Keep up-to-date by going to KXAN’s election page for coverage ahead of election day Nov. 8 and results.
AUSTIN (KXAN) — There are five Austin City Council seats open this November alongside the crowded race for Austin mayor. District 1, 3, 5, 8 and 9 are all up for grabs this election cycle. There are nearly 30 candidates vying for those seats.
One of the most crowded races this November will be District 9, which covers large chunks of downtown Austin including the University of Texas at Austin.
KXAN’s local government reporter, Grace Reader, moderated a District 9 forum Thursday night. The event was hosted by the University Area Partners (UAP), a group of organizations that focus on campus and surrounding parts of Austin — including Safe Horns.
People in the audience asked about affordable housing prior to the forum’s end. KXAN also asked each candidate to talk about solutions to affordable housing. Here’s some of what they said, in order of how the candidates appear on the ballot:
Mitchell did not respond to inquiries from UAP to join Thursday’s debate. You can find Mitchell’s campaign website here.
Zohaib “Zo” Qadri
“I think the first thing that we need to look at is our land development code. It hasn’t been updated since 1984, so looking at some level of rewrite relating to that. But I think in the meantime, expediting the permitting process — which the longer it takes to, you know, with our current permitting process that falls on the homeowner, the cost falls on the homeowner and or the renter — looking at ADUs and more duplexes and fourplex when possible.”

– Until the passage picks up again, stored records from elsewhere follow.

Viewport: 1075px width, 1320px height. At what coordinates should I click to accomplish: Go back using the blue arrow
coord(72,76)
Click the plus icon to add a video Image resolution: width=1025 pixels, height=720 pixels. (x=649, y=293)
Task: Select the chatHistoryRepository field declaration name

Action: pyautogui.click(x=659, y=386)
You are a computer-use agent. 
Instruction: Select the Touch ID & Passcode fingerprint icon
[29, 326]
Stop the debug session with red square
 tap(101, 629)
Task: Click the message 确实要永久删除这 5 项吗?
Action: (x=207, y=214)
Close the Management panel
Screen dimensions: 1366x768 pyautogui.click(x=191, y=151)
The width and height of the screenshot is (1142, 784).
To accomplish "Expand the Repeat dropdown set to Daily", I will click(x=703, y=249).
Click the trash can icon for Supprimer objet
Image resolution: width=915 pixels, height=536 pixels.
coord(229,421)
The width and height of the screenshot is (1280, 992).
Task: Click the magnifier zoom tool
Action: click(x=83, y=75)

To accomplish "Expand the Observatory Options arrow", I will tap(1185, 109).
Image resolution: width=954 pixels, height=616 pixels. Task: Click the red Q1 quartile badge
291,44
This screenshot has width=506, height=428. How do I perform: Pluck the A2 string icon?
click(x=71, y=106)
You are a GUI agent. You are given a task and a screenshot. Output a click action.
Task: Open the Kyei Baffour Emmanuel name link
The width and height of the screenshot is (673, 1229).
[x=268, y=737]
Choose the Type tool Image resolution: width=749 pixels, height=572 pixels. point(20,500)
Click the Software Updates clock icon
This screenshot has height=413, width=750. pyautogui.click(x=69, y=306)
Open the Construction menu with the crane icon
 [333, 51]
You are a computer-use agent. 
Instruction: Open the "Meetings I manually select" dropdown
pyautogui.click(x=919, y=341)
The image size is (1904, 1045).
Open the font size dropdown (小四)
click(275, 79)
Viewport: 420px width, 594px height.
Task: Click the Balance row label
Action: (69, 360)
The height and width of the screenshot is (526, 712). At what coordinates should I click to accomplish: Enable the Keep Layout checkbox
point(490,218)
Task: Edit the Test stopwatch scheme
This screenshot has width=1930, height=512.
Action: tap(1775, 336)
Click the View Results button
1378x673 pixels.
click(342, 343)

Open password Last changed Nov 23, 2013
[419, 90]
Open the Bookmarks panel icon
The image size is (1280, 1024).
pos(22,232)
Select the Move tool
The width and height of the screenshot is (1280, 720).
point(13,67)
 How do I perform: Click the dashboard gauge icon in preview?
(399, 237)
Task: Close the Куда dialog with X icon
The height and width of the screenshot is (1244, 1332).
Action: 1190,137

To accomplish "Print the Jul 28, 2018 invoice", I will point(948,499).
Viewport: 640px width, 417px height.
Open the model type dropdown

You can find Qadri’s campaign website here.
“The biggest priority is you have to make the process of putting all types of housing on the ground easier, more predictable. And in addition to that, any entity that touches that process has to be more customer service oriented to be able to be a part of making sure that we have more units, more affordable units on the ground. This is a really, really big topic, big subject that we’re getting inundated with with questions. We all have very similar answers. I think the voters in District 9 have a real opportunity to try to figure out who is the best leader to implement all of the ideas that you hear about affordability.”
You can find Smith’s campaign website here.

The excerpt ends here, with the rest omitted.